The Editor’s Choice article from the January Issue of CJCE is a new open access article from the Environment, Renewable Resources, Green Processes thematic area titled “Optimization and predictive modelling of biodiesel production from waste cooking oil catalyzed by blast furnace slag geopolymer using RSM and machine learning” by authors Pascal Mwenge, Djemima Bulanga, Hilary Rutto, and Tumisang Seodigeng from Vaal University of Technology and Durban University of Technology, South Africa. Within the abstract, the authors note “Biodiesel production from waste cooking oil (WCO) has emerged owing to growing interest in sustainable energy sources. Geopolymers synthesized from industrial wastes, such as blast furnace slag (BFS), are promising catalysts because of their environmental benefits and catalytic properties. However, a knowledge gap exists in the application of machine learning (ML) for the transesterification of WCO catalyzed by geopolymer. This study aimed to optimize and predict biodiesel yield using a numerical approach, response surface methodology (RSM), and two ML algorithms: artificial neural network (ANN) and adaptive neuro-fuzzy inference system (ANFIS).”
The second issue highlight is another open access article, titled “Thermal degradation of impact-modified PMMA in mechanical and chemical recycling” by authors Tien Dat Nguyen, Nooshin Saadatkhah, Yanfa Zhuang, Jacopo De Tommaso, Karen Stoeffler, Adrien Faye, and Gregory S. Patience from Polytechnique Montréal and National Research Council of Canada. The authors note that “Poly (methyl methacrylate) (PMMA) is a thermoplastic with outstanding tensile strength, UV resistance, and a high level of transparency that has been used widely for optical applications such as glazing in the automobile industry”, and within this paper, they investigate “the thermal depolymerization process of impact-modified PMMA in a micro fluidized bed reactor.”

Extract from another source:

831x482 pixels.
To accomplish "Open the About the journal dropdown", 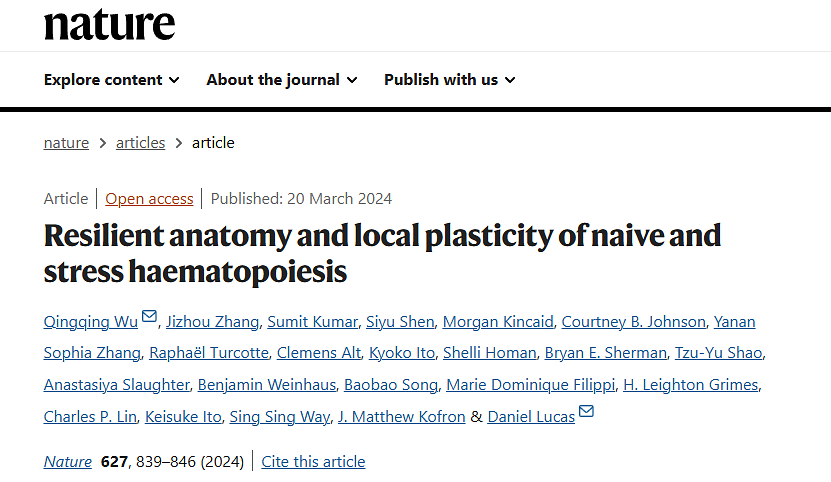I will [281, 80].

The next issue highlight is yet another open access article. In this article, “Natural wax supported by microporous biochar to create a stable phase change material”, authors David Brassard, Adya Karthikeyan, and Jason R. Tavares from Polytechnique Montréal and University of Ottawa note that “Energy storage, exploiting the latent heat of phase change materials, offers an efficient method to store and release heat” and “Initial developments of phase change materials and their containment targeted performance over environmental impact”. This article “presents a bio-sourced, fully compostable, and biodegradable composite phase change material made from hardwood charcoal and beeswax.”
The final issue highlight is an open access article from authors Ali Rasoolzadeh, Ali Bakhtyari, Jafar Javanmardi, and Amir H. Mohammadi from Behbahan Khatam Alanbia University of Technology and Shiraz University, Iran, as well as University of KwaZulu-Natal, Howard College Campus, South Africa, titled “A straightforward model for determining gas hydrate phase equilibrium conditions and enthalpy of hydrate dissociation for natural gas components”. This article notes that the “significant challenge in natural gas transportation through pipelines is the occurrence of gas hydrate formation” and “An adequate understanding of the phase equilibrium conditions of gas hydrate is essential for implementing an effective gas hydrate prevention plan”. Therefore, this article “seeks to present a concise theoretical equation for determining the gas hydrate dissociation conditions of simple gas hydrates of several gas hydrate formers, such as methane, ethane, propane, carbon dioxide, nitrogen, hydrogen sulphide, and oxygen.”